*What the exercise asks*.
Retype all of the data exactly as given.

*The data*.
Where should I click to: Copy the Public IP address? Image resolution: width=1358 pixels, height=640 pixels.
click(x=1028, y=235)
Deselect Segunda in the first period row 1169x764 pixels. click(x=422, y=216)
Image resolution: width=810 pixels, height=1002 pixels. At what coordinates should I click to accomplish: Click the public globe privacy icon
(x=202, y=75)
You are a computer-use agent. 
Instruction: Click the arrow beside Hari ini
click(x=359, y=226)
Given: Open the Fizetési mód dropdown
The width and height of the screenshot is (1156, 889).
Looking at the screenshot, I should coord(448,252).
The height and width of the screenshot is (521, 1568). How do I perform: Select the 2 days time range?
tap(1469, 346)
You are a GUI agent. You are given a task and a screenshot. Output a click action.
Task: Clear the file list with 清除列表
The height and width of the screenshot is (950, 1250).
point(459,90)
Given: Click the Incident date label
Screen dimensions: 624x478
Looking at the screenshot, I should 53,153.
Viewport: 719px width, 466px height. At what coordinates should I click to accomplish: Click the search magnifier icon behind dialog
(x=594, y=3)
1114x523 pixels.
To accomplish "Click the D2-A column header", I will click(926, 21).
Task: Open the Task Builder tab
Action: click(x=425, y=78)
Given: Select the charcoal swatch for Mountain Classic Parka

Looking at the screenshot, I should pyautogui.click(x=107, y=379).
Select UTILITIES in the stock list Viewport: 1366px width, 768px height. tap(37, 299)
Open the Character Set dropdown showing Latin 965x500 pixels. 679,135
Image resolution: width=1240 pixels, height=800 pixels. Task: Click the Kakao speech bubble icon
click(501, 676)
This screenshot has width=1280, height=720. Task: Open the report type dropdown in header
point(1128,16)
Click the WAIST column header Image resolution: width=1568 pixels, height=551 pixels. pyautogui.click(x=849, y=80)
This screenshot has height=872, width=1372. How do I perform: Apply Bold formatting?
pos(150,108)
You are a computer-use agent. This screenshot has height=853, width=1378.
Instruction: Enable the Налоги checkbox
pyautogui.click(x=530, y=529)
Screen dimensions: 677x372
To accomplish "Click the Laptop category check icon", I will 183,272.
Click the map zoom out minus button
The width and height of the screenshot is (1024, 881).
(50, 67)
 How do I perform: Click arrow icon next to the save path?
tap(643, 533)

*Expected answer*.
Where should I click to: Copy the Public IP address? Image resolution: width=1358 pixels, height=640 pixels.
click(x=1028, y=235)
Deselect Segunda in the first period row 1169x764 pixels. click(x=422, y=216)
Image resolution: width=810 pixels, height=1002 pixels. At what coordinates should I click to accomplish: Click the public globe privacy icon
(x=202, y=75)
You are a computer-use agent. 
Instruction: Click the arrow beside Hari ini
click(x=359, y=226)
Given: Open the Fizetési mód dropdown
The width and height of the screenshot is (1156, 889).
Looking at the screenshot, I should coord(448,252).
The height and width of the screenshot is (521, 1568). How do I perform: Select the 2 days time range?
tap(1469, 346)
You are a GUI agent. You are given a task and a screenshot. Output a click action.
Task: Clear the file list with 清除列表
The height and width of the screenshot is (950, 1250).
point(459,90)
Given: Click the Incident date label
Screen dimensions: 624x478
Looking at the screenshot, I should 53,153.
Viewport: 719px width, 466px height. At what coordinates should I click to accomplish: Click the search magnifier icon behind dialog
(x=594, y=3)
1114x523 pixels.
To accomplish "Click the D2-A column header", I will click(926, 21).
Task: Open the Task Builder tab
Action: click(x=425, y=78)
Given: Select the charcoal swatch for Mountain Classic Parka

Looking at the screenshot, I should pyautogui.click(x=107, y=379).
Select UTILITIES in the stock list Viewport: 1366px width, 768px height. tap(37, 299)
Open the Character Set dropdown showing Latin 965x500 pixels. 679,135
Image resolution: width=1240 pixels, height=800 pixels. Task: Click the Kakao speech bubble icon
click(501, 676)
This screenshot has width=1280, height=720. Task: Open the report type dropdown in header
point(1128,16)
Click the WAIST column header Image resolution: width=1568 pixels, height=551 pixels. pyautogui.click(x=849, y=80)
This screenshot has height=872, width=1372. How do I perform: Apply Bold formatting?
pos(150,108)
You are a computer-use agent. This screenshot has height=853, width=1378.
Instruction: Enable the Налоги checkbox
pyautogui.click(x=530, y=529)
Screen dimensions: 677x372
To accomplish "Click the Laptop category check icon", I will 183,272.
Click the map zoom out minus button
The width and height of the screenshot is (1024, 881).
(50, 67)
 How do I perform: Click arrow icon next to the save path?
tap(643, 533)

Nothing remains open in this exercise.